Menurutnya, perubahan kebijakan haji dan umrah yang dilakukan Pemerintah Arab Saudi pasca pandemi Covid-19 sangat signifikan dan berdampak langsung pada tata kelola haji negara-negara pengirim jemaah, termasuk Indonesia. Transformasi ini terutama terlihat dari sistem layanan yang kini lebih melibatkan sektor swasta dalam kerangka kebijakan pemerintah.
Hilman menjelaskan, sejak 2022, Arab Saudi mulai mengimplementasikan sistem layanan berbasis Muassasah. Setahun kemudian, pada 2023, muncul nomenklatur baru yaitu Syarikah, meski saat itu karakteristiknya masih menyerupai Muassasah. Aturan baru tentang Syarikah mulai diterapkan pada 2024, di mana satu perusahaan hanya diperkenankan melayani maksimal 100.000 jemaah.
“Tahun ini, Saudi membuka lebih banyak syarikah, termasuk yang non-muassasah, untuk melayani jemaah dari berbagai negara. Dan untuk 2026 mendatang, kemungkinan diberlakukan sistem multisyarikah terbatas, di mana misi haji dengan lebih dari 100.000 jemaah bisa dilayani lebih dari dua syarikah, tentu dengan izin khusus dari Kementerian Haji Arab Saudi (Kemenhaj),” paparnya.
Hilman menyebut, dinamika kebijakan yang terus berkembang ini menuntut kesiapan dan sinergi yang kuat, tidak hanya antarlembaga dalam negeri, tetapi juga dengan mitra internasional.

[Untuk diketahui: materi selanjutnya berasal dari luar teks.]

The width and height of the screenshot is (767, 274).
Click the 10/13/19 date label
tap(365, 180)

“Di dalam negeri, perlu kolaborasi erat antar kementerian dan lembaga seperti Kementerian Kesehatan, Kementerian Perhubungan, Pemda, TNI/Polri, maskapai penerbangan, otoritas bandara, perguruan tinggi, pondok pesantren, penyedia katering, hingga ormas Islam. Di luar negeri, kita harus memperkuat koordinasi dengan GACA, rumah sakit, rumah pemotongan hewan, SFDA, serta para penyedia layanan (syarikah) di Arab Saudi,” tandasnya.

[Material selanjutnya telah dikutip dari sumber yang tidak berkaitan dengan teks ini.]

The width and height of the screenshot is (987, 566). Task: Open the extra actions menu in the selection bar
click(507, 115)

Rakernas Evaluasi Haji 2025 ini berlangsung selama empat hari, 28–31 Juli 2025, dan melibatkan sejumlah pihak, antara lain Badan Penyelenggara (BP) Haji, Komisi VIII DPR RI, Kedutaan Besar Arab Saudi, Kementerian/Lembaga terkait, BPKH, serta Kanwil Kemenag se-Indonesia. Forum ini menjadi wadah strategis untuk merumuskan arah kebijakan penyelenggaraan haji yang lebih sinergis dan berkelanjutan ke depan.